TargetScan software was used to predict the binding sites between Tbx5 and miR-98-5p (Fig. 4A). The transfection efficiency of pc-Kcnq1ot1 and agomiR-98-5p was detected by RT-qPCR (Fig. 4B and C). A dual luciferase reporter assay confirmed the results of the TargetScan prediction as significantly decreased relative luciferase activity was observed in MC3T3-E1 cells co-transfected with Tbx5-WT and agomiR-98-5p. Furthermore, MC3T3-E1 cells transfected with Tbx5-WT, agomiR-98-5p and pc-Kcnq1ot1 exhibited increased luciferase activity compared with the Tbx5-WT + agomiR-98-5p group (Fig. 4D). The results of RT-qPCR and western blotting both showed that Tbx5 expression was significantly downregulated by agomiR-98-5p but upregulated following Kcnq1ot1 overexpression (Fig. 4E and F). These results indicated that Kcnq1ot1 may exert a regulatory effect on Tbx5 expression via modulating miR-98-5p.

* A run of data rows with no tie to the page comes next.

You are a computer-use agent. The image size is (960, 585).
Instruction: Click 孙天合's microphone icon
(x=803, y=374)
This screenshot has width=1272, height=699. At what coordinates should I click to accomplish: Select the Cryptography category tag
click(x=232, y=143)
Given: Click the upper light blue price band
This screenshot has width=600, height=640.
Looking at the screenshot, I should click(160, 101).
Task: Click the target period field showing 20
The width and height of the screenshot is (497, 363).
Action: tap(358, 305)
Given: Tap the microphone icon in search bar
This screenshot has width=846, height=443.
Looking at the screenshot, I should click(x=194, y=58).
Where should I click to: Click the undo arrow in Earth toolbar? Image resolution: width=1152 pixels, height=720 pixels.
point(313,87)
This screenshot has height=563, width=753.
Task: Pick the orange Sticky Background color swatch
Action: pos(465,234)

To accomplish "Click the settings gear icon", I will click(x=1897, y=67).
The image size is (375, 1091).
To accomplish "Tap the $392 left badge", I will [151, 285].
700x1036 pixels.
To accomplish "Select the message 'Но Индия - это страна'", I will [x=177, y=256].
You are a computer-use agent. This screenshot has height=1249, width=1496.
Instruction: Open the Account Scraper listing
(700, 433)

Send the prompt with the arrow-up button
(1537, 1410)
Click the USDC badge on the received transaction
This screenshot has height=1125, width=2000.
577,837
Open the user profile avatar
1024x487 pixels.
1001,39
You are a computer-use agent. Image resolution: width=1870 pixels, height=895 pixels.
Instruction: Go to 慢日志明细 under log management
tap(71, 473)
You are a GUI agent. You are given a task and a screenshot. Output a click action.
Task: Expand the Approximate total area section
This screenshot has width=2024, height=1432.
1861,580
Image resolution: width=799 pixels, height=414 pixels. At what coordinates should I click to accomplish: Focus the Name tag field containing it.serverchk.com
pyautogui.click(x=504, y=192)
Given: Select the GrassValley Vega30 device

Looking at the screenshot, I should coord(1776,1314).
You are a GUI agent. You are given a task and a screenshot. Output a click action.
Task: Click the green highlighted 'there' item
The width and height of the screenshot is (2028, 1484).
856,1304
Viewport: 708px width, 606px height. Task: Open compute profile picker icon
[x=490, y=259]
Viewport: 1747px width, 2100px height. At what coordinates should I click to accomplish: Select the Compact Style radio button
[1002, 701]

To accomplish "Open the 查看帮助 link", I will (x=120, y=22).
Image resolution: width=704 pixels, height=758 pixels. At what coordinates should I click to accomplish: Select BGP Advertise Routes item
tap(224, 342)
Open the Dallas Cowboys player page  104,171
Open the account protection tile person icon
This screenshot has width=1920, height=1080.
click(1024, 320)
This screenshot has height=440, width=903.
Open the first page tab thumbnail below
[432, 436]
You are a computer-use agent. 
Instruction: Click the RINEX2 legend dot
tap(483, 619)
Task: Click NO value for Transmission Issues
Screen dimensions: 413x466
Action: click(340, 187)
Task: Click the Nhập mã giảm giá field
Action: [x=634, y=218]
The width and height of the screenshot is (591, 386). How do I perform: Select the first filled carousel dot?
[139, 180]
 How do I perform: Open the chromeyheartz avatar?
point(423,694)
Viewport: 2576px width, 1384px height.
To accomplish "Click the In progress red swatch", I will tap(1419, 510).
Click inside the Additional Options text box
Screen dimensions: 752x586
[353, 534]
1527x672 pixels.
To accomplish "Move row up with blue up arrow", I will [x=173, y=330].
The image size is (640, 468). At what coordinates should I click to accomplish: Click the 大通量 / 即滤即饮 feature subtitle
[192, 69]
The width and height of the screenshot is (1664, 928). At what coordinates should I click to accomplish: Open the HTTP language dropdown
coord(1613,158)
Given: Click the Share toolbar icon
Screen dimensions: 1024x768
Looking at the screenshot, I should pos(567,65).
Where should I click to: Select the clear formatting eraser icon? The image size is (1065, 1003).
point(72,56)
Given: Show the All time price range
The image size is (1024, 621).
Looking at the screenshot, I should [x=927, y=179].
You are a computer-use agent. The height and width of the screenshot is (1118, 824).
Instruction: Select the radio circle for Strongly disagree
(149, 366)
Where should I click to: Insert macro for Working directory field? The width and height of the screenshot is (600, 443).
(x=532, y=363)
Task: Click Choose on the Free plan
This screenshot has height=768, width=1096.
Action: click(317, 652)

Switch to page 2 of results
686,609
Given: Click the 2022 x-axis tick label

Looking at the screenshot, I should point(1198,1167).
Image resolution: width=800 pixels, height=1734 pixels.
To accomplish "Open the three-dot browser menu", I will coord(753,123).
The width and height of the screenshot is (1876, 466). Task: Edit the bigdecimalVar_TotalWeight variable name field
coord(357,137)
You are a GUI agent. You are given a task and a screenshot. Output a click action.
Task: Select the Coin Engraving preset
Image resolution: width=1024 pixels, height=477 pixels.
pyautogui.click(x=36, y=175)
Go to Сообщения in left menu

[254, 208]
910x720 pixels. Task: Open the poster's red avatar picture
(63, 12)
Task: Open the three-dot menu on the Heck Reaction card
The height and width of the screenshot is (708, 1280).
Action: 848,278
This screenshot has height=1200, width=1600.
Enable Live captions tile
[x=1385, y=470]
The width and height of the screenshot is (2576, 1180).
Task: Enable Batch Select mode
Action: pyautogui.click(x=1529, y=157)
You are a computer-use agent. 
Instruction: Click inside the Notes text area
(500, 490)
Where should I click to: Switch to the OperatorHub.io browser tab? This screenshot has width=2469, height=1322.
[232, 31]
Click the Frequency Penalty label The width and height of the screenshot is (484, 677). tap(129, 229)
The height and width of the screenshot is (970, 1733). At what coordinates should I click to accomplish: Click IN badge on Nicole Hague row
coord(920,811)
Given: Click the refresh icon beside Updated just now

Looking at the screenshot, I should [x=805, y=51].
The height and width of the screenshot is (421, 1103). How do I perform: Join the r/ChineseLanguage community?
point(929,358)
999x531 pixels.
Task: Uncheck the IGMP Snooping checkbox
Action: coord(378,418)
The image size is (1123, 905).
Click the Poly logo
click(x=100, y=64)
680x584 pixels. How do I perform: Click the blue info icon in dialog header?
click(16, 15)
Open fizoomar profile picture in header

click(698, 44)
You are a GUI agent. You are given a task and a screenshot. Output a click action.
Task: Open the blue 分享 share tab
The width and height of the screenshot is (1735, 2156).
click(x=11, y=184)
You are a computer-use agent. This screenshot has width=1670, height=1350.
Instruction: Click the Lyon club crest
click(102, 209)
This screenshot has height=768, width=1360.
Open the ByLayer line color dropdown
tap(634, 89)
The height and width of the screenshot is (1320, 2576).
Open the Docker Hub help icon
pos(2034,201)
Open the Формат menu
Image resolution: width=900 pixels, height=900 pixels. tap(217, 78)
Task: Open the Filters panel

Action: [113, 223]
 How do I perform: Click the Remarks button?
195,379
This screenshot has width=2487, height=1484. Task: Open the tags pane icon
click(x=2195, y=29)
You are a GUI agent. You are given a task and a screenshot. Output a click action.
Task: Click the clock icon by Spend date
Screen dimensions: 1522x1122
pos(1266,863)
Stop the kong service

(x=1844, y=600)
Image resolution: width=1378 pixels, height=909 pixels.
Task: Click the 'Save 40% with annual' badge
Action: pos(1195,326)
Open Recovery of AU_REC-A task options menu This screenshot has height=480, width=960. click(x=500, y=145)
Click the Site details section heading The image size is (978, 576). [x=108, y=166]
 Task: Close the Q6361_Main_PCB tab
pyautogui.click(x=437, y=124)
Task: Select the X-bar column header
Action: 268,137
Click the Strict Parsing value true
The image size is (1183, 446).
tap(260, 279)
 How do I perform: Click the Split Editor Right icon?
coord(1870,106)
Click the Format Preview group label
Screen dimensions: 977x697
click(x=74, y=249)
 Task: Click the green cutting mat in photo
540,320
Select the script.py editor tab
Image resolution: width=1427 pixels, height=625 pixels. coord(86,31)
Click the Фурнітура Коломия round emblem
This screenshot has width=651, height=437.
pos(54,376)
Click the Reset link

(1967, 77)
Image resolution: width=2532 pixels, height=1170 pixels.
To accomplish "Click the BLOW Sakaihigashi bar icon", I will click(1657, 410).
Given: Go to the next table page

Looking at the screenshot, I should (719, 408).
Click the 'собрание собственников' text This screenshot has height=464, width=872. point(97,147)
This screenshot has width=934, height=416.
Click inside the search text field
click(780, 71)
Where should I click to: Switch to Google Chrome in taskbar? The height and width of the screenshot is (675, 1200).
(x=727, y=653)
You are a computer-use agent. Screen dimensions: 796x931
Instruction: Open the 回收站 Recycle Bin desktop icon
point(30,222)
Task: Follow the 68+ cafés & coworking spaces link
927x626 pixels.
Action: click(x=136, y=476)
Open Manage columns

To determine the role of the interaction between miR-98-5p and Kcnq1ot1, as well as that between Tbx5 and Kcnq1ot1, in osteogenic differentiation and mineralization, agomiR-98-5p or sh-Tbx5 were transfected into MC3T3-E1 cells overexpressing Kcnq1ot1. The transfection efficiency of sh-Tbx5 was detected by RT-qPCR (Fig. 5A). Tbx5 expression was decreased in both the pc-Kcnq1ot1 + agomiR-98-5p and pc-Kcnq1ot1 + sh-Tbx5 groups (Fig. 5B). Meanwhile, the relative increase in ALP activity following Kcnq1ot1 overexpression was decreased following miR-98-5p overexpression or Tbx5 knockdown (Fig. 5C). Kcnq1ot1 overexpression significantly increased mineralization of MC3T3-E1 cells, and this was decreased following transfection with agomiR-98-5p or sh-Tbx5 (Fig. 5D and E). These results suggested that overexpressing miR-98-5p or knocking down Tbx5 may reverse the promotive effect of Kcnq1ot1 overexpression on osteogenic differentiation and mineralization.

The expression levels of osteogenic differentiation-associated proteins, RUNX2, COL1A1, osteopontin and osteocalcin, were detected following co-transfection of pc-Kcnq1ot1 with agomiR-98-5p or sh-Tbx5. The expression levels of differentiation-associated proteins were increased by Kcnq1ot1 knockdown and inhibited by co-transfection of pc-Kcnq1ot1 and agomiR-98-5p or pc-Kcnq1ot1 and sh-Tbx5 (Fig. 6). These findings suggested that miR-98-5p overexpression and Tbx5 knockdown may reverse the promotive effect of Kcnq1ot1 overexpression on osteogenic differentiation-associated protein expression levels.